+++ Supplied data +++

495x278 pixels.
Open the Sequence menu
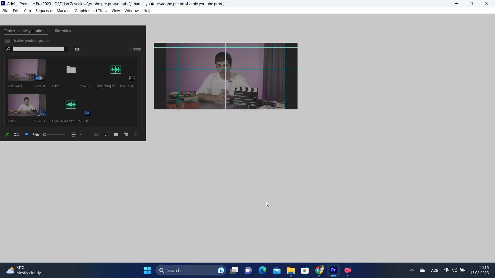tap(44, 11)
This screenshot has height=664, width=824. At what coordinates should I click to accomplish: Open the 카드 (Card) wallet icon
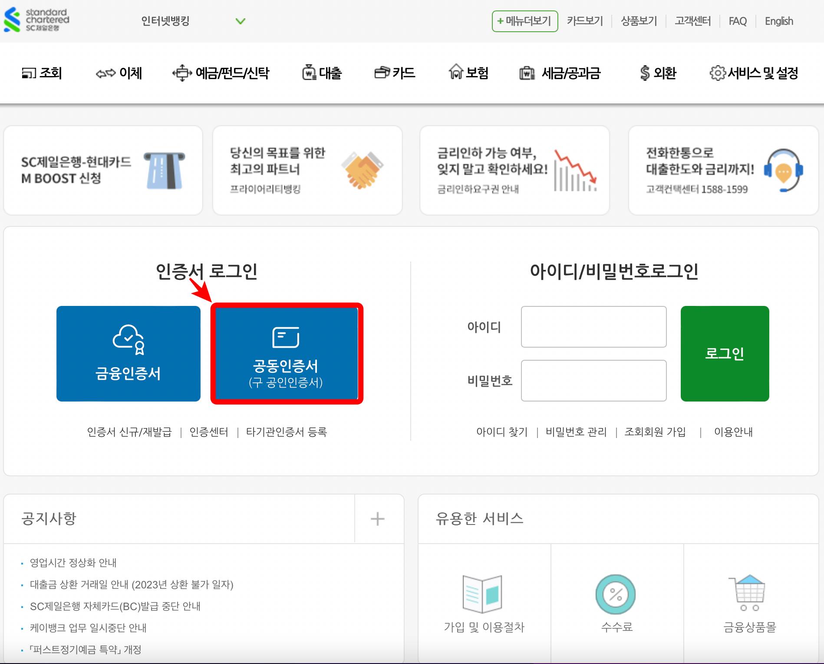tap(382, 73)
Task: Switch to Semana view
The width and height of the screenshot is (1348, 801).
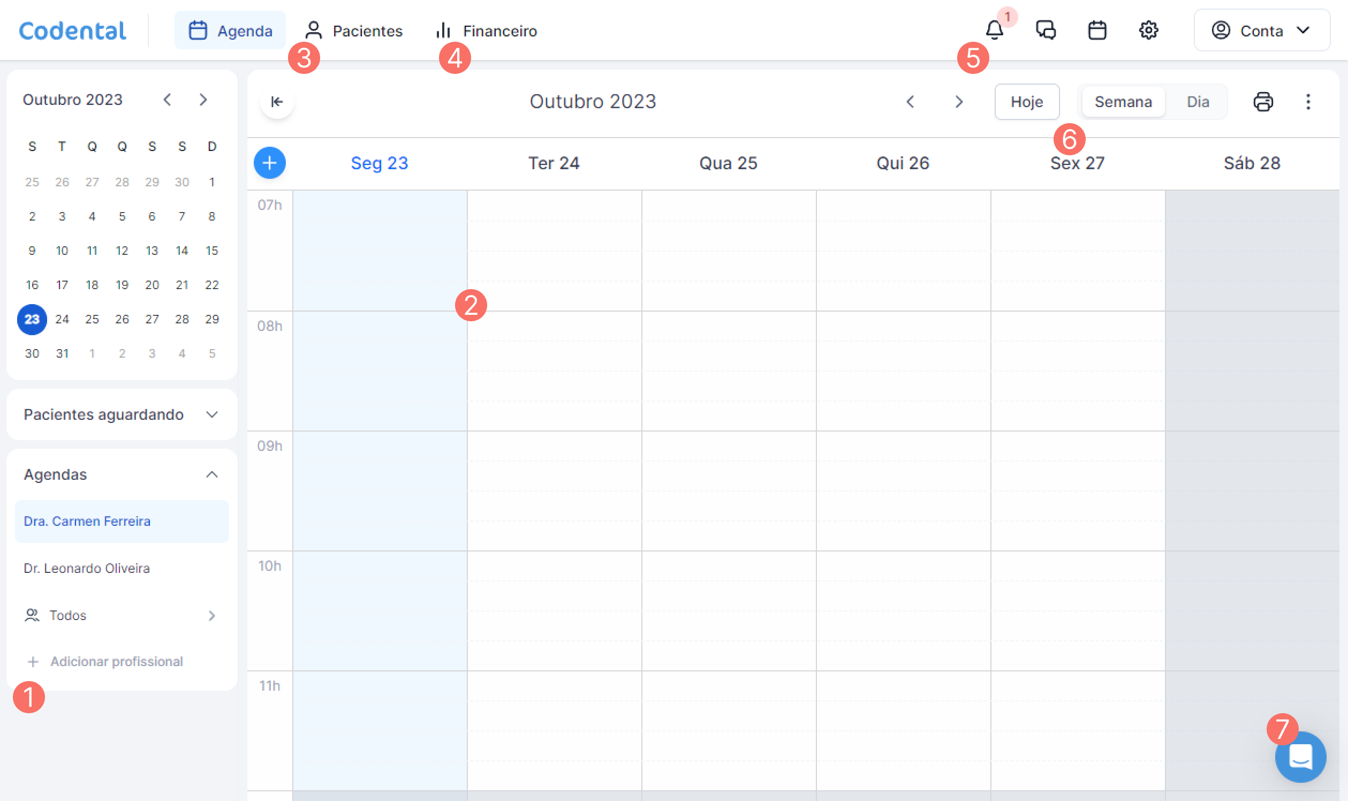Action: pos(1123,101)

+++

Set down word for word, from the line that contains "This screenshot has" to the end of the listing above, every line and no picture.

Answer section:
This screenshot has height=664, width=824. At what coordinates should I click to accomplish: Open the 카드 (Card) wallet icon
tap(382, 73)
Task: Switch to Semana view
The width and height of the screenshot is (1348, 801).
Action: pos(1123,101)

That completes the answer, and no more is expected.